=== Entries ===
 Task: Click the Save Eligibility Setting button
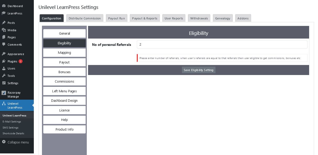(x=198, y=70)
===
=== Entries ===
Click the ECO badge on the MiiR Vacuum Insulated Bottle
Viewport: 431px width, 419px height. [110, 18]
===
=== Entries ===
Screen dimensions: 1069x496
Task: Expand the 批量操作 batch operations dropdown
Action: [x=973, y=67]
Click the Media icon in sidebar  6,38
===
Work instructions — Copy the records word for word, from the line containing "Task: Click the" through the line containing "(x=198, y=70)". Omit the pictures.

Solution for this exercise —
 Task: Click the Save Eligibility Setting button
(x=198, y=70)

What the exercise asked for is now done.